He added: “The report highlights a projection but Havering is recognised independently as one of the most efficient councils in the country.
“Last year and this year, we increased our ‘rainy day’ funding to plan for different eventualities. We have sufficient reserves to cover worse case scenarios.
“Events like Covid-19 are why councils have reserves which are there to pay for crisis. We expect our financial position to improve significantly as recovery begins throughout the borough and are focused on continuing the vital frontline services on which residents rely.
“We are in constant dialogue with government both as a council and with local government across the country to ensure that decisions on allocation of central funding are fair and address local needs.”
When asked by the Recorder if the deficit would result in services needing to be cut, he said: “We are determined that there will be no reduction in our frontline services as a result of Covid-19.

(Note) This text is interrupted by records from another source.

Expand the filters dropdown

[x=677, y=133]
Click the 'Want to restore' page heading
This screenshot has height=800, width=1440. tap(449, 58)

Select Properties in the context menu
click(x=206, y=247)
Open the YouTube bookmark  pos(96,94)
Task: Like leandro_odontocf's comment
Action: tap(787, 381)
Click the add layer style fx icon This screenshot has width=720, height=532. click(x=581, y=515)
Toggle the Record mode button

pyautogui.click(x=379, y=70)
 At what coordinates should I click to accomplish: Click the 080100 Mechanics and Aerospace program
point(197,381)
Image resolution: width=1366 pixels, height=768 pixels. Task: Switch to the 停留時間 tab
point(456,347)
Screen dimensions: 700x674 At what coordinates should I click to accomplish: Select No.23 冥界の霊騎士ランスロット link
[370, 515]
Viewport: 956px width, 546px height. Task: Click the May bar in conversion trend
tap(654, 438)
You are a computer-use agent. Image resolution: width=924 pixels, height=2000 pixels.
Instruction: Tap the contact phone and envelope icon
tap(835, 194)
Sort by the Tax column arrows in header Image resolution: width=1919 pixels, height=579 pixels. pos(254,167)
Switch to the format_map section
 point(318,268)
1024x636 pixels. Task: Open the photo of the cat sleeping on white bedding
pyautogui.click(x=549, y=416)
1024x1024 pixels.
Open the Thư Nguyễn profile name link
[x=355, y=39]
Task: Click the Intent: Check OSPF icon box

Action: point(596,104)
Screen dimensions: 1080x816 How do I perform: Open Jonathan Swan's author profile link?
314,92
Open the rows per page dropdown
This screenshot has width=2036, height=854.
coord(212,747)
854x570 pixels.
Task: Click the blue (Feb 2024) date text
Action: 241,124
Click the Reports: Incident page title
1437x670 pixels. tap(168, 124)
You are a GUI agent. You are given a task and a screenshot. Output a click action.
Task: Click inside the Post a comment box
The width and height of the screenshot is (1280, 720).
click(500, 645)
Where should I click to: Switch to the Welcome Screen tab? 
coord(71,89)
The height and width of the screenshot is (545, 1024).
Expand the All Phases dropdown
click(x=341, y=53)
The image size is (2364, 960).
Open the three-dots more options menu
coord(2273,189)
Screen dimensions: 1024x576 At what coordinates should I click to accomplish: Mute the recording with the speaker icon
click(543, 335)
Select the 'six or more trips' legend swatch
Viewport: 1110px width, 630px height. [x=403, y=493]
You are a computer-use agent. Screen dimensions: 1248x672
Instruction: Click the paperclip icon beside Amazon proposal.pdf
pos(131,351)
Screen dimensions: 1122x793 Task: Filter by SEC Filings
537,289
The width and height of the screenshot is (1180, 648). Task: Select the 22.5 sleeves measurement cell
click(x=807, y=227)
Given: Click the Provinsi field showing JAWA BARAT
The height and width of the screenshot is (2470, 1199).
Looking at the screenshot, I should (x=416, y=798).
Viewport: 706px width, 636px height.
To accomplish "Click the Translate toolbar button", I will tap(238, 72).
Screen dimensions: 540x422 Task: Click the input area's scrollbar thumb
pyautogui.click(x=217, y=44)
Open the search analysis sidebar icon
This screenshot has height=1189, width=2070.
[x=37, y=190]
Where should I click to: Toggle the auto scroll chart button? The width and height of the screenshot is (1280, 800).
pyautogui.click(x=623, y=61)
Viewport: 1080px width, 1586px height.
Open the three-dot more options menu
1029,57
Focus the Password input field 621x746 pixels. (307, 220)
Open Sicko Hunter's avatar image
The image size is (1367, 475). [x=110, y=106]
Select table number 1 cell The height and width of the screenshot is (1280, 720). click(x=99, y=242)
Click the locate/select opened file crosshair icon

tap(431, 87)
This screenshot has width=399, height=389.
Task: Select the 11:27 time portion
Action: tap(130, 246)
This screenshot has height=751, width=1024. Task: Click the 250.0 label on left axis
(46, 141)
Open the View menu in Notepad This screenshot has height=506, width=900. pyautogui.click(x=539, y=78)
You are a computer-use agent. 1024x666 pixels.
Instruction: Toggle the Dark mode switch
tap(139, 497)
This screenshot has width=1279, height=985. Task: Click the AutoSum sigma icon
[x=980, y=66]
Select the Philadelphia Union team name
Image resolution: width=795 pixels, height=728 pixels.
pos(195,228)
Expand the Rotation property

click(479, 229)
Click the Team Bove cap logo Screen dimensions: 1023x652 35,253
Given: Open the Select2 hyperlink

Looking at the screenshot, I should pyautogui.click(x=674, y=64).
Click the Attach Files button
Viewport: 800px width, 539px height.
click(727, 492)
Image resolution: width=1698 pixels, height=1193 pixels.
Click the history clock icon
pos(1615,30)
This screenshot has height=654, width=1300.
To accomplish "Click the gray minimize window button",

“We will also explore and exploit the learning from our response to the pandemic about where services can be made both more efficient and effective.”
The council has identified some mitigating income to help reduce its costs, including funding relating to PPE provision, an underspend in capital charges and revenue contingency.
The report says nothing has been built into the projections relating to a potential second or third spike in Covid-19 infections.
It states: “It is essential for the health and wellbeing of residents, the survival of businesses and the financial health of the council that everything possible is done to avoid further outbreaks of Covid-19 in the borough.”
Cllr White added: “The work we have done since March has made us more than adequately prepared for a second spike but it is extremely difficult to predict how severe this would be or indeed the potential financial implications.
“Any costs would depend on the nature of the infection spread and the areas it would affect but further government financial support in such circumstances would be essential.”